Shangri-La-La began with an experience I never expected to turn into a musical: representing clients in litigation involving Siegfried & Roy and witnessing, from uncomfortably close range, the strange machinery of Las Vegas celebrity.
The world surrounding the case contained everything a dramatist could want—glamour, ambition, intimidation, theatrical personalities, courtroom absurdity, and layers of illusion extending far beyond the stage. For years, I carried those memories with me. Eventually, frustration became black comedy, humiliation became satire, and disaster found a melody.
The result is a truth-infused comedy musical about reinvention, fame, power, and the price of stepping too close to the machinery of celebrity. It is not a documentary or a courtroom reenactment. It is a theatrical fantasy rooted in real experience, exploring the collision between spectacle and silence, beauty and fear, and the dazzling image presented to the public and the more complicated reality concealed behind it.
At its heart, Shangri-La-La is also an immigrant story. It follows two extraordinary outsiders who reinvent themselves, transform Las Vegas, and build a rhinestone empire of magic, ambition, sequins, and white tigers. Their success raises larger questions about identity, mythmaking, and what must be sacrificed to sustain an illusion.
The musical received three preview performances at the Arlington Drafthouse Theater in July 2025. An abbreviated festival version was staged at New York City’s American Theatre of Actors during the Back Door to Broadway Festival on April 19, 2026. The show returns to New York for the Midtown International Theatre Festival on July 25 and 26, 2026, following its appearance at the Harrisburg Fringe Festival on July 19, and will play the Philadelphia Fringe Festival on September 27, 2026.
Ultimately, Shangri-La-La asks what remains when the music stops, the lights come up, and an illusion has become too powerful to disappear.

===============

### PROMPT A
Rewrite the records starting at the line that contains "1456x819 pixels. Task: Click the Send button" and ending at the end of the records, replacing "sidebar" with "side panel" and leaving everything else unchanged.

===============

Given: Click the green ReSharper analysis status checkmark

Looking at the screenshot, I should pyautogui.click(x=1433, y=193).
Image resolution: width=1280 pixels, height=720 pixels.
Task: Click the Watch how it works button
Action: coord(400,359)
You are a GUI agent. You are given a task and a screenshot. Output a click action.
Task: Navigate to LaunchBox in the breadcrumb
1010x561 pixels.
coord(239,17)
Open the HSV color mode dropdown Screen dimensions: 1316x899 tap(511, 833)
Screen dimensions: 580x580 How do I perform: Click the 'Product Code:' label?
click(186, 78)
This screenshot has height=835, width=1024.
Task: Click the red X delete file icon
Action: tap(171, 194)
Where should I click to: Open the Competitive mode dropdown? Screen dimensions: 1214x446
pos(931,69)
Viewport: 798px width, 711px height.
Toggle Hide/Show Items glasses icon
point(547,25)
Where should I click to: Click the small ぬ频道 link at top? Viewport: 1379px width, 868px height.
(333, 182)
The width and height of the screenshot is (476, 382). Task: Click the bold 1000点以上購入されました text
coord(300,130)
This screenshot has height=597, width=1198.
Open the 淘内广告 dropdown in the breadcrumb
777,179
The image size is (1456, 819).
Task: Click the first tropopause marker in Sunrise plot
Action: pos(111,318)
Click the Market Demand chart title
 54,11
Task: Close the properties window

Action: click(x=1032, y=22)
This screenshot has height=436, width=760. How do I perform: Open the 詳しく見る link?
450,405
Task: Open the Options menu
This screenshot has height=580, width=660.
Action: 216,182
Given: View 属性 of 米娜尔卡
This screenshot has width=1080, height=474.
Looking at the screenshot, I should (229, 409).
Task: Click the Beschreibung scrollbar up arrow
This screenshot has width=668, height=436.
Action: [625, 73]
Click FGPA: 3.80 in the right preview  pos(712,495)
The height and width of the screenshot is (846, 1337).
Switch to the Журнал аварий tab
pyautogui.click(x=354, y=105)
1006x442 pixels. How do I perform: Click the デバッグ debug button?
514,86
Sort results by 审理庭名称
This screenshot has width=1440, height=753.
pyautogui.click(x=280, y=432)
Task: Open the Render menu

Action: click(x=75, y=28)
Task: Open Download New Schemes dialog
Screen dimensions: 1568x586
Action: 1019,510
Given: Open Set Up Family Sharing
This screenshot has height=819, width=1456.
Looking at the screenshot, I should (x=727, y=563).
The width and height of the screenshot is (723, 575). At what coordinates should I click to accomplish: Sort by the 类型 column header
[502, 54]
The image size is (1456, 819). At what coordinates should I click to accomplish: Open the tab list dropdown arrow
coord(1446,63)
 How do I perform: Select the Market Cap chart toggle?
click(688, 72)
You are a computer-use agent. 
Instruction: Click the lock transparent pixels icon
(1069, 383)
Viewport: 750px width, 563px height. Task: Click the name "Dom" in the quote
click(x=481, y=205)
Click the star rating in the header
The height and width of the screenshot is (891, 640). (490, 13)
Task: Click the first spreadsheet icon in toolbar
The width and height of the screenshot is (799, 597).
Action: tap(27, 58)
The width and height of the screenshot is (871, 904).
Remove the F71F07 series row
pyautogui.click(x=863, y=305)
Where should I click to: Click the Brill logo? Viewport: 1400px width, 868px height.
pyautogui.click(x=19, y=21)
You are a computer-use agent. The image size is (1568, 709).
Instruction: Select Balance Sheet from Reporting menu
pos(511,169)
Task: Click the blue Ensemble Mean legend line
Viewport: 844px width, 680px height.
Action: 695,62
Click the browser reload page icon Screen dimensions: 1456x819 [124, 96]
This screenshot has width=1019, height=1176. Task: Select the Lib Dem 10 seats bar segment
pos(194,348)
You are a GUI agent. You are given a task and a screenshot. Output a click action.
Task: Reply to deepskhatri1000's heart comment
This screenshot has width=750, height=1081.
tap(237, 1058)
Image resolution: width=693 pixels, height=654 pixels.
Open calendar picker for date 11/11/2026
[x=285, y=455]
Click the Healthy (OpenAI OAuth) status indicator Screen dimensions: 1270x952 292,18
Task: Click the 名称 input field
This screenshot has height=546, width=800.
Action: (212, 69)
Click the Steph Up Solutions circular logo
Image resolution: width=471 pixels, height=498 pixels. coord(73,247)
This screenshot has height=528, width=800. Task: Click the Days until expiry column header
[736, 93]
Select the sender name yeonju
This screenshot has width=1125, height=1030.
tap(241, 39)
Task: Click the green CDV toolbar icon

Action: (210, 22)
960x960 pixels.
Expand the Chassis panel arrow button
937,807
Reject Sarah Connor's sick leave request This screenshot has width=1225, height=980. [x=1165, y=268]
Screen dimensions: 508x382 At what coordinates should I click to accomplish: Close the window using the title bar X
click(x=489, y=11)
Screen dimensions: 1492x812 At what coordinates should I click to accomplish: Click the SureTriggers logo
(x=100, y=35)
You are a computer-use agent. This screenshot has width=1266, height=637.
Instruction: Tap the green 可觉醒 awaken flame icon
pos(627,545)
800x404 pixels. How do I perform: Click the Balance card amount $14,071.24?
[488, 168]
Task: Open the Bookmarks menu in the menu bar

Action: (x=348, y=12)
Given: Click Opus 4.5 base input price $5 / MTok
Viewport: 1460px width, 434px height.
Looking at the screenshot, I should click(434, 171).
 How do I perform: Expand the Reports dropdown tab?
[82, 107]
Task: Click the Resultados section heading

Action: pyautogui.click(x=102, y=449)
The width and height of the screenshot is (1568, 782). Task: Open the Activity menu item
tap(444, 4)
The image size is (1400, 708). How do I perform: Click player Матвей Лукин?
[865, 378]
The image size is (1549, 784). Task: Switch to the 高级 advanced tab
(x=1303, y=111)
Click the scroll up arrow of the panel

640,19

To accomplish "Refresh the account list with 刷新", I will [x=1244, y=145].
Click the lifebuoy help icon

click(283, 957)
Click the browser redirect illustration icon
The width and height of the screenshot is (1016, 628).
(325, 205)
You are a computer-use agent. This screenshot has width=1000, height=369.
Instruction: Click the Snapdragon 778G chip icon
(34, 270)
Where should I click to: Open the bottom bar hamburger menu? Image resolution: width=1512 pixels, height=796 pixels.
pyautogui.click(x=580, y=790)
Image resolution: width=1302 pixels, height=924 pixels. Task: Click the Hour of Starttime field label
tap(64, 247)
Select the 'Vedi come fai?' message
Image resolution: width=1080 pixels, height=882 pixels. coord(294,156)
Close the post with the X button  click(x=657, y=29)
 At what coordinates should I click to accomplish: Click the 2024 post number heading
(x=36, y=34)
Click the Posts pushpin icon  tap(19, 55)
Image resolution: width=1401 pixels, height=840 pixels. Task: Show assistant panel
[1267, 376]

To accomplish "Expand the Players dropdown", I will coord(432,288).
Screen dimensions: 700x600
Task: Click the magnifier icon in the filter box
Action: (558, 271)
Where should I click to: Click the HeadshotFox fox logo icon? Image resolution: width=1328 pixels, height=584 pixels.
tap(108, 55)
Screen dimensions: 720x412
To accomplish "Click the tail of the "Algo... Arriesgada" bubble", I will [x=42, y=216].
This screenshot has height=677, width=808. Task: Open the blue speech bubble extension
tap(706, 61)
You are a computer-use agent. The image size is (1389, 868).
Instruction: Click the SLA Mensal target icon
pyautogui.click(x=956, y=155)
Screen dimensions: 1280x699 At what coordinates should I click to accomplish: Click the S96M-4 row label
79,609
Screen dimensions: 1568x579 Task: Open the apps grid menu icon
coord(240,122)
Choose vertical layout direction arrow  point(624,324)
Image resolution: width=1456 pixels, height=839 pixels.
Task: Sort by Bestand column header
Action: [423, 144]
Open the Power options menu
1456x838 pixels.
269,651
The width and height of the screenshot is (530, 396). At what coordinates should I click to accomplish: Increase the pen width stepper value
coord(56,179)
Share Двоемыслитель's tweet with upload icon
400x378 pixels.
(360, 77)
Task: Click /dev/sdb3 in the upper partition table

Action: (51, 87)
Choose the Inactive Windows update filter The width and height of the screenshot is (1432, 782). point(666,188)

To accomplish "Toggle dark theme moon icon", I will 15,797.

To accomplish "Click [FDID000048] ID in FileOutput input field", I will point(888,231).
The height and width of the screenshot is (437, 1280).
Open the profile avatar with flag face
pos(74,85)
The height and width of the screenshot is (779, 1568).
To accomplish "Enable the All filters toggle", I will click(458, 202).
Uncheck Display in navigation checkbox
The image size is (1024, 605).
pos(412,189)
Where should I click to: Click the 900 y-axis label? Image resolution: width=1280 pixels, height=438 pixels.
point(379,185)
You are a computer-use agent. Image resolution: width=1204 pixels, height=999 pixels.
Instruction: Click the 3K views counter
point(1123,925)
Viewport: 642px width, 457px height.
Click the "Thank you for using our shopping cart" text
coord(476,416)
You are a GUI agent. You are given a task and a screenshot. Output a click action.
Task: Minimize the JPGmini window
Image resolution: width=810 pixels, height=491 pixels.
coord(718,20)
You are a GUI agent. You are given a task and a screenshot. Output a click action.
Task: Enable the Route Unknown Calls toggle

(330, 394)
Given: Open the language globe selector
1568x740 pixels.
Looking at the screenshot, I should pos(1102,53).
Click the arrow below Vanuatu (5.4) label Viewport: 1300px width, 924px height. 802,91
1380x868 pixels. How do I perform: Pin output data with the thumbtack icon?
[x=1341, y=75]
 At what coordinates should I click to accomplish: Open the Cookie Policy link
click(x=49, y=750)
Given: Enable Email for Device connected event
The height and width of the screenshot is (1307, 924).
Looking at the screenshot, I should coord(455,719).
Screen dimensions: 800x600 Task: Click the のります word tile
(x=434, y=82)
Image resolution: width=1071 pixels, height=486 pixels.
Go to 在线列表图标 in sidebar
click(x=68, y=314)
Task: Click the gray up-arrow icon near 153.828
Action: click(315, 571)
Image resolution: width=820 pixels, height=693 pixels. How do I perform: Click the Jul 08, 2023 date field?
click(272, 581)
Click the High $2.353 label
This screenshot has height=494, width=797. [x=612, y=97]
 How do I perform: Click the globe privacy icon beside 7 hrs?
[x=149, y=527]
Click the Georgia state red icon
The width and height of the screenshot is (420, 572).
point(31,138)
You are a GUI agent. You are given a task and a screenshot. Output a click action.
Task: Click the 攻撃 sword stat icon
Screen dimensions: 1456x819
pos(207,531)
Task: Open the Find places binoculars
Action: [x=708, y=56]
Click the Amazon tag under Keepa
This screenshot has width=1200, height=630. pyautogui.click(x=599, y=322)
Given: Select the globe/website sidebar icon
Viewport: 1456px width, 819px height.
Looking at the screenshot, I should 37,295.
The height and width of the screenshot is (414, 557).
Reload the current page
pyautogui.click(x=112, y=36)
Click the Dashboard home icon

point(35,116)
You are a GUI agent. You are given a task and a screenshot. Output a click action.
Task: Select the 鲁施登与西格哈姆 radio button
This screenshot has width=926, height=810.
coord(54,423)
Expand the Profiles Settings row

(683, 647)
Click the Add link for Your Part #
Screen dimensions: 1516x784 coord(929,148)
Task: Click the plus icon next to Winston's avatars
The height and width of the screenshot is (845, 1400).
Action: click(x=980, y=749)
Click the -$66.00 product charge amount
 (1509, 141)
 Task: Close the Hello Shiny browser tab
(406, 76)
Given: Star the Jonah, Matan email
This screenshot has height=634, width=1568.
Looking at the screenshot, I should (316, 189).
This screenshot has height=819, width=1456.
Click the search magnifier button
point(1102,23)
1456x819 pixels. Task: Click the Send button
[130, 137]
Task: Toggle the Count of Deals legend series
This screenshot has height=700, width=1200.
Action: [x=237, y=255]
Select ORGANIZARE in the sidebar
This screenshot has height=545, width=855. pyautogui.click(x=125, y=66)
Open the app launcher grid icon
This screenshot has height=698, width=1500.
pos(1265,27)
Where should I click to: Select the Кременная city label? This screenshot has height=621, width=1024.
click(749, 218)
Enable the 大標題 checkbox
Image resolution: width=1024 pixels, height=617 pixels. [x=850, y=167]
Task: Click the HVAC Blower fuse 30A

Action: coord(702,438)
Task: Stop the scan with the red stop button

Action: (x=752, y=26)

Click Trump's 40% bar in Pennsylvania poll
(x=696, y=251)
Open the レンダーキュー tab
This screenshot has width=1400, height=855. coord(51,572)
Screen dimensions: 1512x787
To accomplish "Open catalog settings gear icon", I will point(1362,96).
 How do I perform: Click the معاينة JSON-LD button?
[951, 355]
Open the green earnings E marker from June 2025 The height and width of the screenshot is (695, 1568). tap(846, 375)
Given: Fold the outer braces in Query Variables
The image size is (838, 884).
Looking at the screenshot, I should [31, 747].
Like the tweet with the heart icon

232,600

===============

### PROMPT B
From the text about Shangri-La-La, copy word for word the passage starting at "At its heart, Shangri-La-La" and ending at "September 27, 2026.".

### TASK RESPONSE A
1456x819 pixels. Task: Click the Send button
[130, 137]
Task: Toggle the Count of Deals legend series
This screenshot has height=700, width=1200.
Action: [x=237, y=255]
Select ORGANIZARE in the side panel
This screenshot has height=545, width=855. pyautogui.click(x=125, y=66)
Open the app launcher grid icon
This screenshot has height=698, width=1500.
pos(1265,27)
Where should I click to: Select the Кременная city label? This screenshot has height=621, width=1024.
click(749, 218)
Enable the 大標題 checkbox
Image resolution: width=1024 pixels, height=617 pixels. [x=850, y=167]
Task: Click the HVAC Blower fuse 30A

Action: coord(702,438)
Task: Stop the scan with the red stop button

Action: (x=752, y=26)

Click Trump's 40% bar in Pennsylvania poll
(x=696, y=251)
Open the レンダーキュー tab
This screenshot has width=1400, height=855. coord(51,572)
Screen dimensions: 1512x787
To accomplish "Open catalog settings gear icon", I will point(1362,96).
 How do I perform: Click the معاينة JSON-LD button?
[951, 355]
Open the green earnings E marker from June 2025 The height and width of the screenshot is (695, 1568). tap(846, 375)
Given: Fold the outer braces in Query Variables
The image size is (838, 884).
Looking at the screenshot, I should [31, 747].
Like the tweet with the heart icon

232,600

### TASK RESPONSE B
At its heart, Shangri-La-La is also an immigrant story. It follows two extraordinary outsiders who reinvent themselves, transform Las Vegas, and build a rhinestone empire of magic, ambition, sequins, and white tigers. Their success raises larger questions about identity, mythmaking, and what must be sacrificed to sustain an illusion.
The musical received three preview performances at the Arlington Drafthouse Theater in July 2025. An abbreviated festival version was staged at New York City’s American Theatre of Actors during the Back Door to Broadway Festival on April 19, 2026. The show returns to New York for the Midtown International Theatre Festival on July 25 and 26, 2026, following its appearance at the Harrisburg Fringe Festival on July 19, and will play the Philadelphia Fringe Festival on September 27, 2026.